Every participating employer has to meet certain obligations under ERISA laws. The purpose is to protect the rights of employees who enroll in employee benefits plans to make sure they are fully compensated. New Jersey employers that provide group health plans have to acknowledge all of the latest disclosure requirements that are being released.
Unveiling of new disclosure requirements
An amendment to The Consolidated Appropriations Act of 2021 requires ERISA-covered plan providers to disclose compensation for $1,000 or more that relate to providing brokerage or consulting services for group health plans. The U.S. Department of Labor (DOL) issued a temporary enforcement policy to provide further details about the disclosure rules.

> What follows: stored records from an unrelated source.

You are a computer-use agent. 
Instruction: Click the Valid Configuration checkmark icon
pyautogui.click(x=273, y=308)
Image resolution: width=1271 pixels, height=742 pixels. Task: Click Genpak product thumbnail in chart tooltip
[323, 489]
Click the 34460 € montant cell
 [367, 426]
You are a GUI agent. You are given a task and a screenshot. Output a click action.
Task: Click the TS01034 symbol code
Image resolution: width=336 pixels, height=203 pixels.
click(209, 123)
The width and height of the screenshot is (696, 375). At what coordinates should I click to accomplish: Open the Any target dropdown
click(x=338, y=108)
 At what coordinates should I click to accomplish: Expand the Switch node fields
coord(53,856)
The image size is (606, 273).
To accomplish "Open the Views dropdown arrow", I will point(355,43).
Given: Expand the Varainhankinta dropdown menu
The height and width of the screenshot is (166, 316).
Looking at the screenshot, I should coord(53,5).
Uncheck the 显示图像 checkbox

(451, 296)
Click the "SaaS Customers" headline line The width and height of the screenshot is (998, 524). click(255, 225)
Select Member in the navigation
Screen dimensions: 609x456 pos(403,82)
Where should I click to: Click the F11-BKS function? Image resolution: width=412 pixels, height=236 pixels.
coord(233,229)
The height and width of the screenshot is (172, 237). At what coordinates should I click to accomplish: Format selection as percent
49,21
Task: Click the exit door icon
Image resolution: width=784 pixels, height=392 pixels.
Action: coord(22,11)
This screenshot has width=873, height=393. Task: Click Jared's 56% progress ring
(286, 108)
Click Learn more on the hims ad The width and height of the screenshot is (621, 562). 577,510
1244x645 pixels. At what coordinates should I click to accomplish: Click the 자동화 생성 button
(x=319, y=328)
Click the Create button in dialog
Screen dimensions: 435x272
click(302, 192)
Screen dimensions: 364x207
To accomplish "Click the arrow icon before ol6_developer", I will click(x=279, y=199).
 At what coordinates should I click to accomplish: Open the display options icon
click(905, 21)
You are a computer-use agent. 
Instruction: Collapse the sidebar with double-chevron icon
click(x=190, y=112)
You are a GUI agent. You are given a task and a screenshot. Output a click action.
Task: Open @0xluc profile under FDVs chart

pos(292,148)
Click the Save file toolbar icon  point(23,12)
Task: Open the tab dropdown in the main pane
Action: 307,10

A group health plan is a benefit plan provided by an employer for its employees. The DOL requires employers to follow ERISA disclosure requirements when providing group health plans. Every recipient is entitled to receive detailed information about the plan’s features and costs.
ERISA requires that employers follow minimum rules and standards to participate in their plans. Their primary fiduciary responsibility is to manage the plan for the sole interests of the participants and beneficiaries.
When ERISA laws are violated
The civil and criminal penalties for violating ERISA rules include 10 years in prison and fines that range from $100,000 to $500,000. Violators can be fined as much as $10,000 per individual.
All employer-provided group health plans are maintained according to federal laws. The Employee Retirement Income Security Act of 1974 (ERISA) provides the basic requirements for disclosing information about employee benefit plans. Following these laws is necessary for participation and failing to comply results in severe fines and prison sentences.